### Passage given
____________________

Superdelegates Can Rock the Vote
New America Media, Commentary, Earl Ofari Hutchinson, Posted: Mar 25, 2008
Editor's Note: The Obama camp's crying foul over Clinton's lock earlier this year on the super delegates drew a stern warning from House majority leader Nancy Pelosi that they risked a convention backlash if they went against the wishes of the majority of the delegates.
The instant it was apparent that neither fierce Democratic presidential rivals Hillary Clinton nor Barack Obama would get the 2025 delegate votes needed for the Democratic nomination, the spotlight fell heavily on the party’s 800 super delegates.
The super delegates are congresspersons, governors, party regulars, and honored party elders such as Jimmy Carter. They are the hard-nosed political professionals not beholden to any faction, constituency, or even candidate. They’re bound only by their political conscience and their sense of duty to do what’s in the best interests of the party, and that’s back a candidate who can win, even if it goes against the wishes of the delegates. They are considered mostly political amateurs.
But things in politics aren’t that simple or noble. The war for the super delegates is riddled with insider trading, backroom maneuvering, and the taint of old loyalties, connections and friendships. This supposedly favors Clinton who, along with hubby Bill, are the ultimate Democratic Party insiders.
This was true for a time. In mid-February, Clinton had a nearly 100-vote lead over Obama among super delegates. The Obama camp screamed foul.
The Clinton lock, they shouted, smacked of a nomination that was a done deal no matter how many delegates Obama won in the primaries and caucuses. The Obama camp’s shout of fix prompted House majority leader Nancy Pelosi to publicly and sternly warn the super delegates they risked a convention backlash if they went against the wishes of the majority of the delegates.

____________________

Document and screenshot pointing entries
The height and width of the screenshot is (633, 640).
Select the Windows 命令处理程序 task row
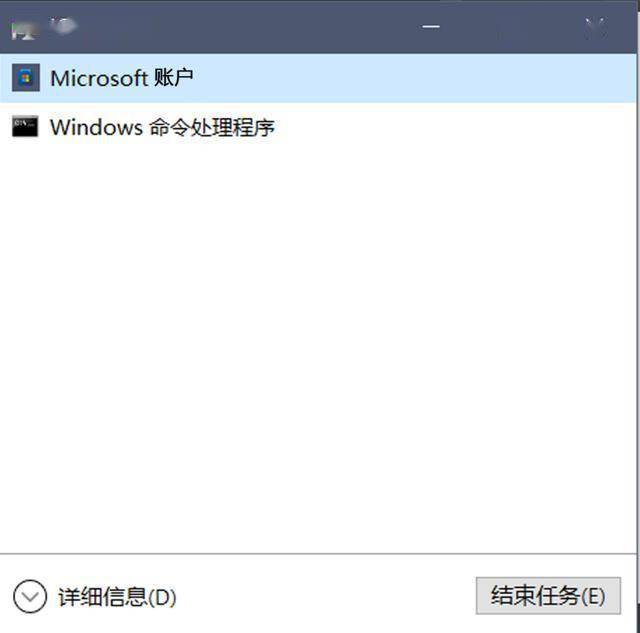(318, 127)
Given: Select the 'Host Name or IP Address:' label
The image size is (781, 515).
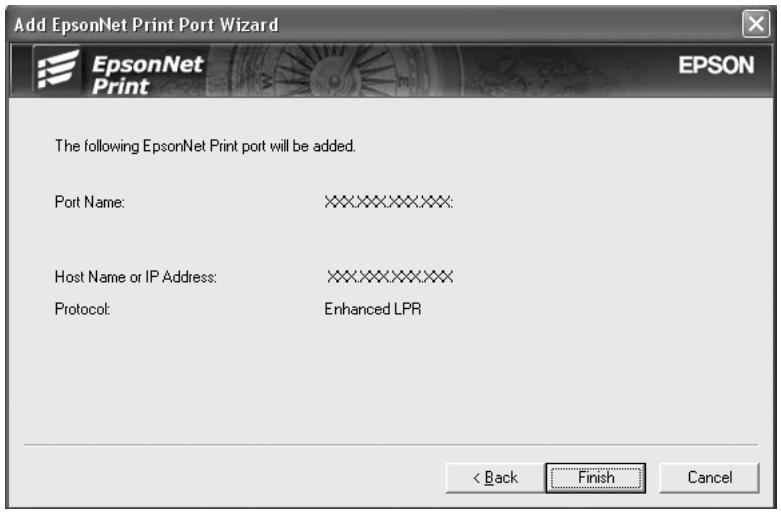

____________________

### Given problem 1
Translate this sentence from the superdelegates commentary into Spanish: "In mid-February, Clinton had a nearly 100-vote lead over Obama among super delegates."
### Given problem 2
Reproduce the superdelegates commentary verbatim from "The super delegates are" to "mostly political amateurs.".

### Correct response 1
A mediados de febrero, Clinton tenía una ventaja de casi 100 votos sobre Obama entre los superdelegados.

### Correct response 2
The super delegates are congresspersons, governors, party regulars, and honored party elders such as Jimmy Carter. They are the hard-nosed political professionals not beholden to any faction, constituency, or even candidate. They’re bound only by their political conscience and their sense of duty to do what’s in the best interests of the party, and that’s back a candidate who can win, even if it goes against the wishes of the delegates. They are considered mostly political amateurs.